Permanent delegate to the National Council of Provinces from the Northern Cape
- In office 11 March 2020 – May 2024

Member of the National Assembly of South Africa
- In office 22 May 2019 – 9 September 2019
- In office 21 April 2015 – 1 January 2018

Member of the Northern Cape Provincial Legislature
- In office 21 May 2014 – April 2015

Personal details
- Born: Mmabatho Olive Mokause Kuruman, Cape Province, South Africa
- Party: Economic Freedom Fighters
- Occupation: Member of Parliament
- Profession: Politician

= Mmabatho Mokause =

South African politician

Mmabatho Olive Mokause is a South African politician serving as a permanent delegate to the National Council of Provinces from the Northern Cape since March 2020. She is a member of the Economic Freedom Fighters (EFF). Mokause was a Member of the Northern Cape Provincial Legislature from May 2014 to April 2015. She was appointed to the National Assembly of South Africa, the lower house of Parliament, in April 2015 and served in the chamber until January 2018. After the May 2019 general election, she returned to the National Assembly, but resigned in September. In March 2020, she was selected to represent the EFF in the upper house.

==Life and career==
Mokause is a resident of Kuruman in the Northern Cape.

Mokause has been a party member of the Economic Freedom Fighters since its inception and was appointed to serve on the inaugural Central Command Team, the party's highest decision-making body. She was elected to the Northern Cape Provincial Legislature in the general election held on 7 May 2014 as one of two party representatives and took office as a Member of the Provincial Legislature (MPL) on 21 May 2014.

In November 2014, Mokause was assaulted while attending the EFF provincial conference in the Northern Cape.

In April 2015, she resigned as an MPL as she was set to be deployed to Parliament. She was sworn in as a Member of the National Assembly on 21 April 2015. In October 2017, the Diamond Fields Advertiser reported that the EFF central command had instructed Mokause to "resign immediately" from Parliament. Her resignation came into effect on 1 January 2018.

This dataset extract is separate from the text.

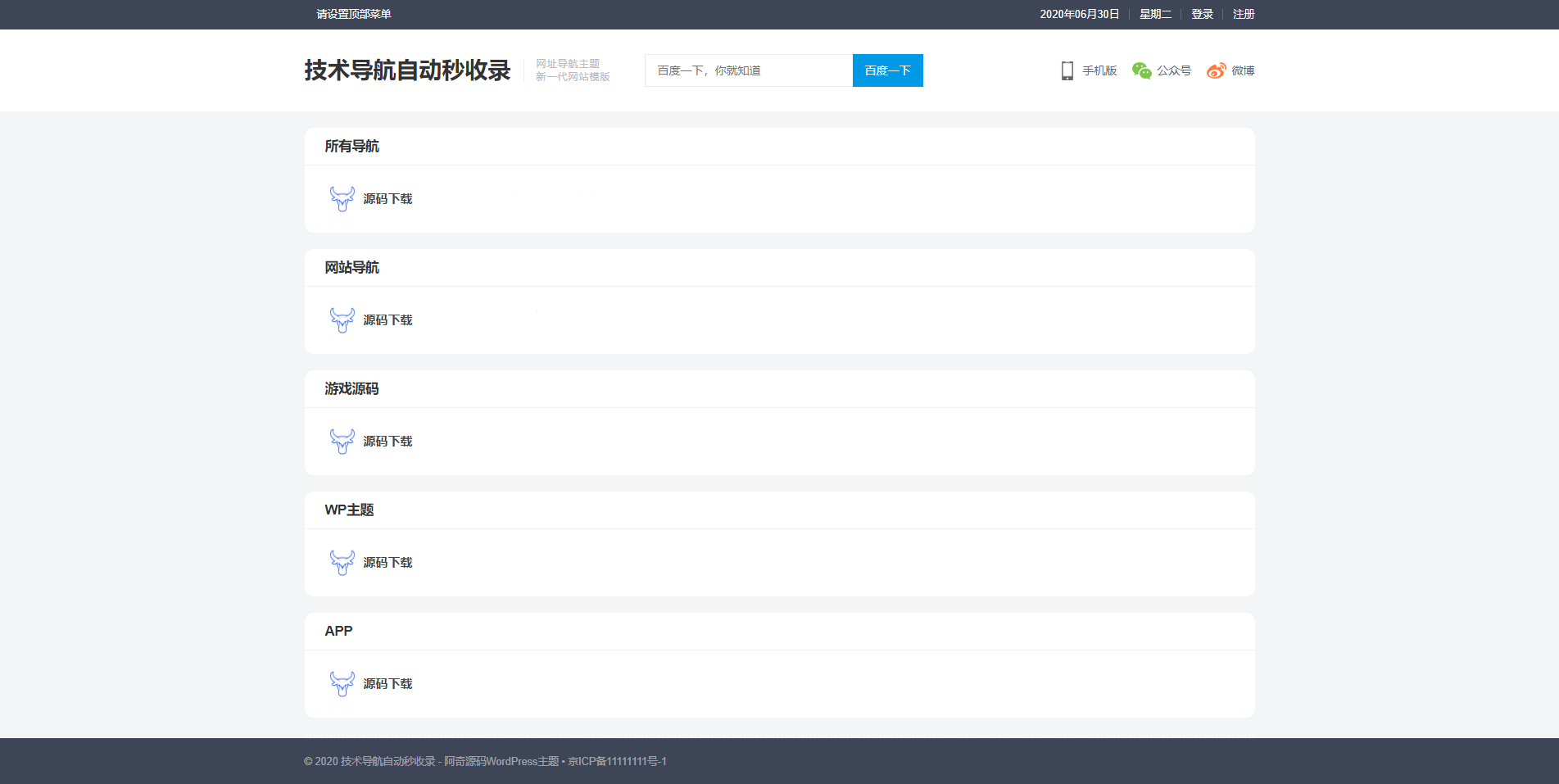Open the WeChat 公众号 icon
The width and height of the screenshot is (1559, 784).
[1140, 70]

However, Mokause returned to the National Assembly following the May 2019 general election. She served as an MP for less than four months before resigning on 9 September. At the party's national elective conference in December 2019, she was re-elected as a member of the Central Command Team. She was sworn in as a Member of the National Council of Provinces, the upper house, in March 2020 and filled the seat left vacant by the resignation of Poppy Koni. After the 2024 national elections Mmabatho was not deployed to parliament and later resigned as an eff member as she was not happy with the eff deployment structures.